--- Records for this exercise Enclosed Below ---
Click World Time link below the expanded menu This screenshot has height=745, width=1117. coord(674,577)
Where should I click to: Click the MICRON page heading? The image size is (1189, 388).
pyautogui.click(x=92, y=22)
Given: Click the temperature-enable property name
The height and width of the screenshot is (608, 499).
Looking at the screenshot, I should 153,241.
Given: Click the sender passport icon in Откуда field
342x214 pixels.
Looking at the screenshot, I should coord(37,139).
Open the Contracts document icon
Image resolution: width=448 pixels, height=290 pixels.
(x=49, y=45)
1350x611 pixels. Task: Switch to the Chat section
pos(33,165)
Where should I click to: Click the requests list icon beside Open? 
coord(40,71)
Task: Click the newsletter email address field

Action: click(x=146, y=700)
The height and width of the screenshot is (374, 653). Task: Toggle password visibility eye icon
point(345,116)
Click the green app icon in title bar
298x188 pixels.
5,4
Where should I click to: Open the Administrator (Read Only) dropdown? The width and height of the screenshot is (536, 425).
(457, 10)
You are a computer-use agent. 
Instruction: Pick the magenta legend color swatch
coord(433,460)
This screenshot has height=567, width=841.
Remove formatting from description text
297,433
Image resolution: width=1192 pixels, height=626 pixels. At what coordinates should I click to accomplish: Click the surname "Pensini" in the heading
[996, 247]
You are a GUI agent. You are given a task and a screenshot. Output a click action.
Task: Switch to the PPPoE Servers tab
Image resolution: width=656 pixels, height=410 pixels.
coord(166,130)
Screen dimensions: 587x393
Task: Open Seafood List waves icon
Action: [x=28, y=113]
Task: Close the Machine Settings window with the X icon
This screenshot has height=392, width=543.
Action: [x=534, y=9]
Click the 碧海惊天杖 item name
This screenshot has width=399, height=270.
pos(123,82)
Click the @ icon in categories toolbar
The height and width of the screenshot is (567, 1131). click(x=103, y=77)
--- End of Enclosed Records for this exercise ---
▸ Your goal: Nothing is to be left out, and every entry is to be transcribed exactly.

▸ Exercise output:
Click World Time link below the expanded menu This screenshot has height=745, width=1117. coord(674,577)
Where should I click to: Click the MICRON page heading? The image size is (1189, 388).
pyautogui.click(x=92, y=22)
Given: Click the temperature-enable property name
The height and width of the screenshot is (608, 499).
Looking at the screenshot, I should 153,241.
Given: Click the sender passport icon in Откуда field
342x214 pixels.
Looking at the screenshot, I should coord(37,139).
Open the Contracts document icon
Image resolution: width=448 pixels, height=290 pixels.
(x=49, y=45)
1350x611 pixels. Task: Switch to the Chat section
pos(33,165)
Where should I click to: Click the requests list icon beside Open? 
coord(40,71)
Task: Click the newsletter email address field

Action: click(x=146, y=700)
The height and width of the screenshot is (374, 653). Task: Toggle password visibility eye icon
point(345,116)
Click the green app icon in title bar
298x188 pixels.
5,4
Where should I click to: Open the Administrator (Read Only) dropdown? The width and height of the screenshot is (536, 425).
(457, 10)
You are a computer-use agent. 
Instruction: Pick the magenta legend color swatch
coord(433,460)
This screenshot has height=567, width=841.
Remove formatting from description text
297,433
Image resolution: width=1192 pixels, height=626 pixels. At what coordinates should I click to accomplish: Click the surname "Pensini" in the heading
[996, 247]
You are a GUI agent. You are given a task and a screenshot. Output a click action.
Task: Switch to the PPPoE Servers tab
Image resolution: width=656 pixels, height=410 pixels.
coord(166,130)
Screen dimensions: 587x393
Task: Open Seafood List waves icon
Action: [x=28, y=113]
Task: Close the Machine Settings window with the X icon
This screenshot has height=392, width=543.
Action: [x=534, y=9]
Click the 碧海惊天杖 item name
This screenshot has width=399, height=270.
pos(123,82)
Click the @ icon in categories toolbar
The height and width of the screenshot is (567, 1131). click(x=103, y=77)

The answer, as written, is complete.